Charlotte looked up, totally bewildered. His eyes were black as ebony as he stood back, running his hand through his hair. In the moonlight the silver gleamed coldly. Charlotte reached up and touched a strand.
“Has your hair always been this color?” she asked.
“It turned this way when I was seventeen,” Alex answered, staring down at Charlotte. Was she untouched by the desire he felt? He grabbed her wrists, roughly. “Don’t … don’t look at my hair, Charlotte.”

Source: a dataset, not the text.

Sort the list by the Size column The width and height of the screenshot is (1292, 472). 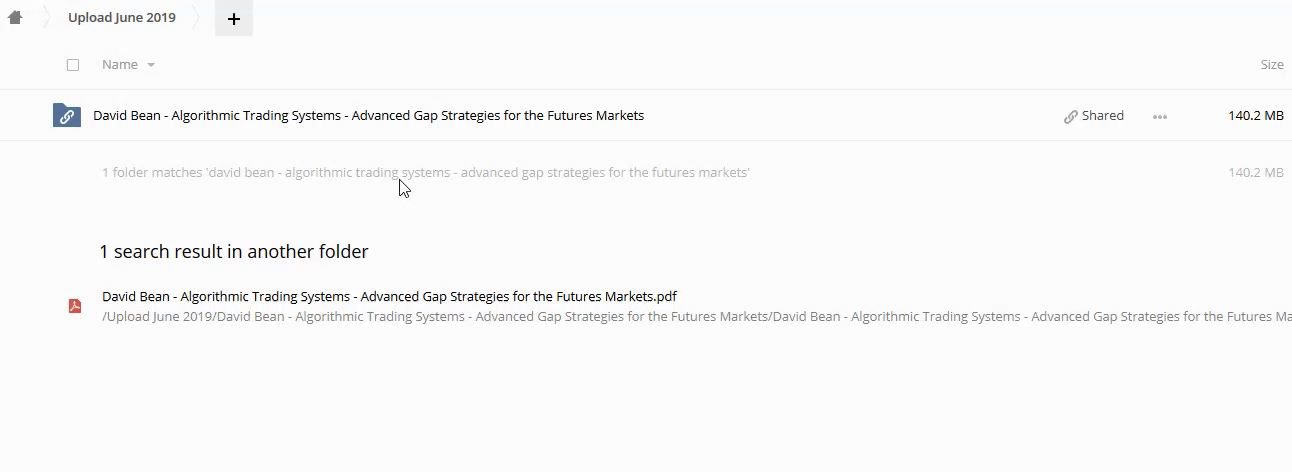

She was looking at his hair because she felt too shy to meet his eyes. And when she did, what she saw there made her feel dizzy with excitement. Alex smiled a little, to himself. His girl wasn’t unaffected, no. He was right about her. She would be wild in his bed and intelligent at his table. He couldn’t do better for a wife. She wasn’t at all like Maria, although … he looked closer. She did have a triangular face, as did Maria, and her lower lip was wide and generous, just like Maria’s. But that means nothing, his mind hastily assured him. Hundreds of women have those features.
Now he had to calm them both down so that he could saunter out there under the lanterns and tell the party to expect fireworks. He moved farther back and leaned against a tree. He could tell she had no idea what was going on.
“My lord,” she said tentatively.
Alex crushed a pulse of disappointment. What had happened to “Alex”?
“Shall we join the others?”
He stayed perfectly still, leaning easily against the apple tree. “I can’t,” he said simply.
She looked at him, her eyes wild with speculation.
He sighed inwardly. For one thing, this meant she probably had no idea why he was an ineligible marriage partner. Her mother seemingly hadn’t got around to explaining it to her yet. But he didn’t want to think about that particular problem.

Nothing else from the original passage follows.